• _Extract_:
** Start **

To ensure the rare words were actually unknown to participants and could be analyzed as non-words for purposes of lexical frequency balancing, a word frequency judgment task was also conducted after recording. This task was a paper survey, which took about 1–2 minutes to complete. The survey asked the question “How common are each of these words? Circle your answer” and participants answered for all stimuli. Possible answers included “common,” “moderately common,” “rare,” and “I don’t know this word.” The results supported analyzing the rare words as non-words—rare words were all unknown to all participants.
The stimuli were crossed according to the following factors: sibilant (three levels: s ʂ ɕ) × vowel context (two levels: a u) × word status (three levels: high frequency/low frequency/non-word) × number of syllables (two levels) × tone (four levels). Due to limitations of the lexicon, some of the tones are not fully crossed with all other factors. However, in post hoc analyses, there were no significant effects of tone on F2 or COG values (see Results section for further discussion). There were a total of 137 distinct sibilant stimuli. Additional stimuli with word-initial affricates and stops were included as fillers. Word-initial non-sibilant fricatives were not included in the task. The full set of sibilant stimuli is included as supplemental material.
2.3 Recording
The participants were recorded in a sound-attenuated booth using Audacity software (Audacity Team, 1999-2021). Recordings were collected using an M-Audio Fast Track Pro Mobile Audio Interface and a Shure SM10A head-worn microphone with a sampling rate of 44.1 kHz and a bit depth of 16. The participants were presented with stimuli on a laptop computer inside the booth and were asked to produce the phrases as naturally as possible. Experimenters were trained to give feedback to encourage natural production, which included things such as suggesting the participant speak as if they were talking to a friend rather than giving a presentation. The stimuli were recorded in four separate blocks, each with a different random order, totaling four repetitions of each stimulus for analysis.
2.4 Data processing and analysis
The recordings from each speaker were first scanned by the author and trained research assistants for speech errors. Tokens were excluded if they were speech errors (different word as determined by a native speaker), or included non-speech vocalization (e.g. coughing). Participant 13 produced five such tokens, and all other participants produced one to three each. The recordings were then force aligned using the Montreal Forced Aligner (MFA; McAuliffe et al., 2017) with a pretrained Mandarin model. 2 This created Praat (Boersma, 2001) TextGrids marking the boundaries between segments. All sibilant and vowel boundaries of the MFA TextGrids were then hand-edited to ensure accuracy of extracted measurements.

** End **

• _Written task a_: In the records, from the first line through the line holding "will (59, 362).", inclusive, rename "sidebar" to "navigation panel". Return those lines with nothing else changed.

• _Supplied data_:
** Start **

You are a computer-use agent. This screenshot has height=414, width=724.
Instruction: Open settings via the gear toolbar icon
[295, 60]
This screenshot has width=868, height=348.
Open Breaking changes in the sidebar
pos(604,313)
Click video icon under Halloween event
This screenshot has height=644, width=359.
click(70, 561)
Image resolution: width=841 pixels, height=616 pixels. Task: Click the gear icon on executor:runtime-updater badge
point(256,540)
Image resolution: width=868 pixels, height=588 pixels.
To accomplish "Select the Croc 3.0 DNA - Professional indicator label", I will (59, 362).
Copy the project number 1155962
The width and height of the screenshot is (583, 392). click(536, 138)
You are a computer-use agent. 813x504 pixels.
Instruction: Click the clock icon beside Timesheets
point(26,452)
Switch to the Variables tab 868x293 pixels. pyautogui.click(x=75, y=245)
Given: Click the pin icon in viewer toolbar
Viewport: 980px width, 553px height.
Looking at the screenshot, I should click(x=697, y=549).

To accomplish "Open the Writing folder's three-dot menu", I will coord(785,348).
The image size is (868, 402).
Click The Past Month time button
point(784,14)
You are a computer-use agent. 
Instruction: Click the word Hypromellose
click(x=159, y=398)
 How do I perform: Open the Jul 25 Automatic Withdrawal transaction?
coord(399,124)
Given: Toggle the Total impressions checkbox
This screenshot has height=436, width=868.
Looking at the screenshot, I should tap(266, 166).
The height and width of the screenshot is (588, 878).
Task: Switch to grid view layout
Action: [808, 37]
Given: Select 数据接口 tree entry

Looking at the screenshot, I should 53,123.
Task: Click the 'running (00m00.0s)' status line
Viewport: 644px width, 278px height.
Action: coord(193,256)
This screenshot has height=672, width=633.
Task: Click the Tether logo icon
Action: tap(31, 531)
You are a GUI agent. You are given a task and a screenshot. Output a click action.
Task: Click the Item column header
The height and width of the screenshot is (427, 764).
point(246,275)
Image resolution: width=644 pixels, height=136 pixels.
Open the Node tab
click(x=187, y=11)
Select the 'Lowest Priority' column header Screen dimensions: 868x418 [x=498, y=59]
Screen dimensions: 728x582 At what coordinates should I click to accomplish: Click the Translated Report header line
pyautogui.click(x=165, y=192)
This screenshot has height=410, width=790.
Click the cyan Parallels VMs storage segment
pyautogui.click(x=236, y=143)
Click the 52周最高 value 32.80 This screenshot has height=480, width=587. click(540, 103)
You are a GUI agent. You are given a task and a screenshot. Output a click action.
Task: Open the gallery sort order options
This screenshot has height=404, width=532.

** End **

• _Written task b_: Please reproduce the methods text word for word between "2.4 Data processing" and "of extracted measurements.", inclusive.

• _Exercise output a_:
You are a computer-use agent. This screenshot has height=414, width=724.
Instruction: Open settings via the gear toolbar icon
[295, 60]
This screenshot has width=868, height=348.
Open Breaking changes in the navigation panel
pos(604,313)
Click video icon under Halloween event
This screenshot has height=644, width=359.
click(70, 561)
Image resolution: width=841 pixels, height=616 pixels. Task: Click the gear icon on executor:runtime-updater badge
point(256,540)
Image resolution: width=868 pixels, height=588 pixels.
To accomplish "Select the Croc 3.0 DNA - Professional indicator label", I will (59, 362).

• _Exercise output b_:
2.4 Data processing and analysis
The recordings from each speaker were first scanned by the author and trained research assistants for speech errors. Tokens were excluded if they were speech errors (different word as determined by a native speaker), or included non-speech vocalization (e.g. coughing). Participant 13 produced five such tokens, and all other participants produced one to three each. The recordings were then force aligned using the Montreal Forced Aligner (MFA; McAuliffe et al., 2017) with a pretrained Mandarin model. 2 This created Praat (Boersma, 2001) TextGrids marking the boundaries between segments. All sibilant and vowel boundaries of the MFA TextGrids were then hand-edited to ensure accuracy of extracted measurements.